> **Text section**
>>>>>

This much needed book should go a long way both toward correcting the under-appreciation of Jacob Klein's brilliant work on the nature and historical origin of modern symbolic mathematics, and toward eliciting due attention to the significance of that work for our interpretation of the modern scientific view of the world.

A bit further on:

Specifically at issue is Husserl's expressed concern over the loss of an "original intuition" to ground symbolic mathematical science, and the consequent breakdown of meaning in that science. For the Husserl of Crisis, the history of this breakdown consists of two stages. First is the geometrical idealization of the world via what he terms "Galilean science" (taken as a kind of collective noun). Second is the formalization of that science by means of symbolic algebra, which latter surreptitiously substitutes symbolic mathematical abstractions for the directly intuited realities of the real world ("life-world"). In the face of such loss of meaning, which fundamentally determines (and threatens) modern western civilization in the modern scientific age, the urgent task of philosophy is to bring to light or to "desediment" (so Hopkins) the historically accreted, and by now almost entirely occluded, original meaning constituents of the concepts of modern mathematical science, so as to recover and reactivate the authentic sense of these concepts./quote]
• 345

Husserl and Klein want to take math back to pebble counting. And you have apparently joined in. Good for you. I'm not an intuitionist and have no interest.

You object to my 1+1 vs. 2 example. I assume you think you're holding 2 donuts. But why does handing me one turn it into 1+1? What if we are holding the donuts so that they are touching?

If 4 people each hold a donut, you would say that that is different from 1 person holding all four (1+1+1+1 is not 4). But what if 2 of to them live in Paris an 2 in New York? Isn't that 2+2?

If I'm holding a donut and a dollar, the cardinality of the set of objects I'm holding is 2. You seem incapable of accepting a set made up of disparate objects.
• 3.7k
Husserl and Klein want to take math back to pebble counting. And you have apparently joined in.

You clearly have not understood them or more likely did not even take the time to read the review.

Instead of snide remarks that make you feel superior because you can like any competent school child, look up who Husserl and Klein are and the importance of their contributions.

This is a philosophy forum. Ontology is of central concern. Adding is not.
• 345

From the blurb you provided

Specifically at issue is Husserl's expressed concern over the loss of an "original intuition" to ground symbolic mathematical science ...

and

For the Husserl of Crisis, the history of this breakdown consists of ... symbolic algebra, which latter surreptitiously substitutes symbolic mathematical abstractions for the directly intuited realities of the real world ("life-world") ...

<<<<<

> **Supplied information**
>>>>>

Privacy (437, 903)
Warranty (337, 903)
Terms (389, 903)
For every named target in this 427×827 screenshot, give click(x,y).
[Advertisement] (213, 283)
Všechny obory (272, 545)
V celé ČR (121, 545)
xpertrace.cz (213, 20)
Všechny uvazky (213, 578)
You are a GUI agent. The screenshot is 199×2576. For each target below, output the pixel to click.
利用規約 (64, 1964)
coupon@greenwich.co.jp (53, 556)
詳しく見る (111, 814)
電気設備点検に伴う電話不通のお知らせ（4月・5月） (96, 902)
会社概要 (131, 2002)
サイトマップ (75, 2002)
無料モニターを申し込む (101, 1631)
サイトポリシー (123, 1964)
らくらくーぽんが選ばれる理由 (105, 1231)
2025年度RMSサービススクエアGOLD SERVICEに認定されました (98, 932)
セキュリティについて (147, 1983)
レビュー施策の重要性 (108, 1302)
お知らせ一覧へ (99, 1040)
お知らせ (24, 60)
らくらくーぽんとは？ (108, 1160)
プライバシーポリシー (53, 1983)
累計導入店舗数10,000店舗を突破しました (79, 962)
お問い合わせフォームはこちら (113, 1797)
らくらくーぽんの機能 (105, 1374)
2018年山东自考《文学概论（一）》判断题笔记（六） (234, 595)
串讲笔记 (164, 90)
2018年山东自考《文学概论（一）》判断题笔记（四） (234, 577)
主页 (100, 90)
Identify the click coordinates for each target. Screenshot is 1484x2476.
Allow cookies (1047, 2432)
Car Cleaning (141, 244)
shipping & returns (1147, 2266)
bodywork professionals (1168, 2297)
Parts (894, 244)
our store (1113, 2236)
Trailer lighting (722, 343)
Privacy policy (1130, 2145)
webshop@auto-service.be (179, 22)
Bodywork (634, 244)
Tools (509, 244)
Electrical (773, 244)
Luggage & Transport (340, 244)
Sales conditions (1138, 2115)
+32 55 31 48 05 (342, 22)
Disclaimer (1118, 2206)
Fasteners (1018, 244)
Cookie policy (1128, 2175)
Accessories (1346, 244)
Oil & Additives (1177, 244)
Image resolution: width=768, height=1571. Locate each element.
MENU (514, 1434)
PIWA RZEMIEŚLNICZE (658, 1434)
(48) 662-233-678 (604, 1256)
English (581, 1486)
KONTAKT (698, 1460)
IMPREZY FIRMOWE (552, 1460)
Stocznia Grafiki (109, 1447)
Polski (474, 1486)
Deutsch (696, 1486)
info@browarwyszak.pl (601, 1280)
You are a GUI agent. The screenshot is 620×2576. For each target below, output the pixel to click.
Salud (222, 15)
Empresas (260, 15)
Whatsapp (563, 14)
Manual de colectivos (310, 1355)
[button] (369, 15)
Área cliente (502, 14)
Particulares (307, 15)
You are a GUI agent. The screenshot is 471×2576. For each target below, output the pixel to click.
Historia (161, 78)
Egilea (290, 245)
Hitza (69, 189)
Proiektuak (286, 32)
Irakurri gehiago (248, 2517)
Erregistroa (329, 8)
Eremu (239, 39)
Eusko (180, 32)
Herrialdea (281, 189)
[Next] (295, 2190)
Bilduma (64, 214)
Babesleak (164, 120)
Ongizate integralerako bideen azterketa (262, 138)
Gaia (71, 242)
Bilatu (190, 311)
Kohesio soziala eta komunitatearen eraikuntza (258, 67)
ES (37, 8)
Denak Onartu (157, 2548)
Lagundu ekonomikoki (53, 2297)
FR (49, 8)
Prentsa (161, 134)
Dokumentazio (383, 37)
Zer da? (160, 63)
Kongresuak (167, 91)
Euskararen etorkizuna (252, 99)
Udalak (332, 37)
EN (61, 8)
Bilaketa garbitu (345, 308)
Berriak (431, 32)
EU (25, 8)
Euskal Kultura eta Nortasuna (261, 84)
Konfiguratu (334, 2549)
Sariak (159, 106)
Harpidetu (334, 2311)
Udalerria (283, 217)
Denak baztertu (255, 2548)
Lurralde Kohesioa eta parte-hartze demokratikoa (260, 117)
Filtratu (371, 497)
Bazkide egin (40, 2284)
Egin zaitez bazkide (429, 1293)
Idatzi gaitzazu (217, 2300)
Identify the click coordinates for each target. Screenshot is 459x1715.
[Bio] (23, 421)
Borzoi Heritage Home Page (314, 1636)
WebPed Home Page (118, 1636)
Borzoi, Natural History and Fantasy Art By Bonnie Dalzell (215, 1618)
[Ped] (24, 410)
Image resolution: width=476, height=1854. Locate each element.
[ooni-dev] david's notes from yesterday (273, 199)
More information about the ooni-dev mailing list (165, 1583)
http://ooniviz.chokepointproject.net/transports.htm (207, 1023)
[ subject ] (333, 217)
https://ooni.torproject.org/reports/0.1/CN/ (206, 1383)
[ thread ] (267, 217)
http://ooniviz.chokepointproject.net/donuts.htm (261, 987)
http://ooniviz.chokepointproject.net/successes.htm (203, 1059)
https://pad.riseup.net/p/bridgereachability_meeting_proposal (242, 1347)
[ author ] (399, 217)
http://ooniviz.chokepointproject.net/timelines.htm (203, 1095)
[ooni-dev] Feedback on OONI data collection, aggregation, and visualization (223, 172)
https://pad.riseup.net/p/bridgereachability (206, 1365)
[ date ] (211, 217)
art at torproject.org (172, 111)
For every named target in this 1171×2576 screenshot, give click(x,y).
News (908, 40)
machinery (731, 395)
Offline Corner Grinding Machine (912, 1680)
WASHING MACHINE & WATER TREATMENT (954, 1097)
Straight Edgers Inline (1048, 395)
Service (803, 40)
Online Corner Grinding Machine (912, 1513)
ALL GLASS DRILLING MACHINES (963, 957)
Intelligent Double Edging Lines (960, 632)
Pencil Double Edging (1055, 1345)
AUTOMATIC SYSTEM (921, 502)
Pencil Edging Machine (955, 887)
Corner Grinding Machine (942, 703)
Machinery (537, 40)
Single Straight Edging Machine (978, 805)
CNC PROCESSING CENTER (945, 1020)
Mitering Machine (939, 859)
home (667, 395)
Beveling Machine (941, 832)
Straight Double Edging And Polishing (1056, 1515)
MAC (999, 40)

<<<<<

> **Problems to solve**
a - In the Husserl and Klein discussion, what is the first of the two stages in the history of the breakdown of meaning for the Husserl of Crisis?
b - Echo the part of the Husserl and Klein discussion starting at "You clearly have" and ending at "of their contributions.".
c - Carry on the Husserl and Klein discussion from the point where it stops.

> **Answers below**
a - The geometrical idealization of the world through what Husserl calls "Galilean science."

b -
You clearly have not understood them or more likely did not even take the time to read the review.

Instead of snide remarks that make you feel superior because you can like any competent school child, look up who Husserl and Klein are and the importance of their contributions.

c -
What are "directly intuited realities"? Could it include pebble counting? Apparently, abstraction is the devil's work (and thus Kronecker hounds poor Cantor into depression).

If you're not too furious, please check out the next post.
• 345

I have been giving this some thought. Our debate has nothing to do with the word "is", it's with the word "plus".

I realized I have no idea what you mean by the + symbol. It could indicate the addition of numbers as in arithmetic (this seems unlikely given your rejection of "is" meaning "equal to"). It could indicate the cardinalities involved in the union of disjoint subsets (although you seem to recoil at the notion of partitions). What is your definiton of "plus"?

Then questions follow
• Is your "plus" commutative? (i.e., are 3+1 and 1+3 the same or different?)
• Does your "plus" have an identity element? (i.e., if you have all the donuts and I have none, is that 4+0 or just 4?)
• Are negatives defined for your "plus"? (i.e., does -1 + 5 have meaning for you? How do you count -1 donut?)

Let me know. Hope you're not too angry.
• 345

A math joke to lighten the mood ...

A biologist, a physicist, and a mathematician are sitting on a bench across from an apartment building. They observe two people enter the building. Five minutes later, three walk out. How does each react?
• The biologist : "They must have reproduced."
• The physicist : "My initial measurement must have been wrong."
• The mathematician : "Now if one person enters the building, it will be empty again."
• 3.7k
Could it include pebble counting?

It is more far reaching. A count it related to the idea of giving an account as well as the question of what is to count, that is, not what it is to count but what counts. There is also a connection with logos in its original sense of gathering together. There is also the question of the 'one' and the 'one and the many', which plays out in various ways in Plato and Aristotle.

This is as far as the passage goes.